- Objetivo do exercício -
Conte quantas linhas da listagem abaixo contêm a palavra "Open", diferenciando maiúsculas de minúsculas, e informe só esse número.

- Conteúdo dos dados -
:::
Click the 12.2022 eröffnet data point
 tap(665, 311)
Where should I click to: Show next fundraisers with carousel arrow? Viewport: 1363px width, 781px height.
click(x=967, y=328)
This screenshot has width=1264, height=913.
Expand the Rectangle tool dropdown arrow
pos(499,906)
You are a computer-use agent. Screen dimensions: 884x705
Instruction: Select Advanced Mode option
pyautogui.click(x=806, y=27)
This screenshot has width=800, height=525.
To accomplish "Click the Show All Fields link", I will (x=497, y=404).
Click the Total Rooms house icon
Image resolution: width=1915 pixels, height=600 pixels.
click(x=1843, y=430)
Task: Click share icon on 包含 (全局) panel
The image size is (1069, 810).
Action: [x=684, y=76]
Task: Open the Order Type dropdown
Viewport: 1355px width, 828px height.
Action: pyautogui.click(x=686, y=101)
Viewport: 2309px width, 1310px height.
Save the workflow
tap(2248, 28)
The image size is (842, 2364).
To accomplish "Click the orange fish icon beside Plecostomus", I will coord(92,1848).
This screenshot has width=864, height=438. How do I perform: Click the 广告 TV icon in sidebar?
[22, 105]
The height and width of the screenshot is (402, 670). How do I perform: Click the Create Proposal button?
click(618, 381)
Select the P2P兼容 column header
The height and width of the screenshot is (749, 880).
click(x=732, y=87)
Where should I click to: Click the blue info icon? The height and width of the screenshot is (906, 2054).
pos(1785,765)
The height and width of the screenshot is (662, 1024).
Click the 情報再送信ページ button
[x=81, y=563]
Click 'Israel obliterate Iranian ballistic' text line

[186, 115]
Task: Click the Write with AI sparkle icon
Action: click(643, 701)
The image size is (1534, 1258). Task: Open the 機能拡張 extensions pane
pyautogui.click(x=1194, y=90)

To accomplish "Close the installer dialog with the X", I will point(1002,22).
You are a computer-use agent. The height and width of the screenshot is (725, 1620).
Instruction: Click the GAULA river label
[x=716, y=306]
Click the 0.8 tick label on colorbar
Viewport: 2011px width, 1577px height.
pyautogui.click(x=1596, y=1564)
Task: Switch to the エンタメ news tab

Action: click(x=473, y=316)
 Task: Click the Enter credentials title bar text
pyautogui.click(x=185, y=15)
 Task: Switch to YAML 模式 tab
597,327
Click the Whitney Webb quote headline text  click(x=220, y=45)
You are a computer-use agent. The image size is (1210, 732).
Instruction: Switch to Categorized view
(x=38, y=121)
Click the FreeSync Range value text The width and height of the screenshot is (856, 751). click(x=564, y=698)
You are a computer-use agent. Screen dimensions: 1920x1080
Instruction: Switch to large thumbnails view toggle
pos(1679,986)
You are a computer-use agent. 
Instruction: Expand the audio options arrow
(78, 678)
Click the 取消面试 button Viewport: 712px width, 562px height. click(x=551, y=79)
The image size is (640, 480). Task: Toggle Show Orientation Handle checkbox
:::
- Resposta a seguir -
2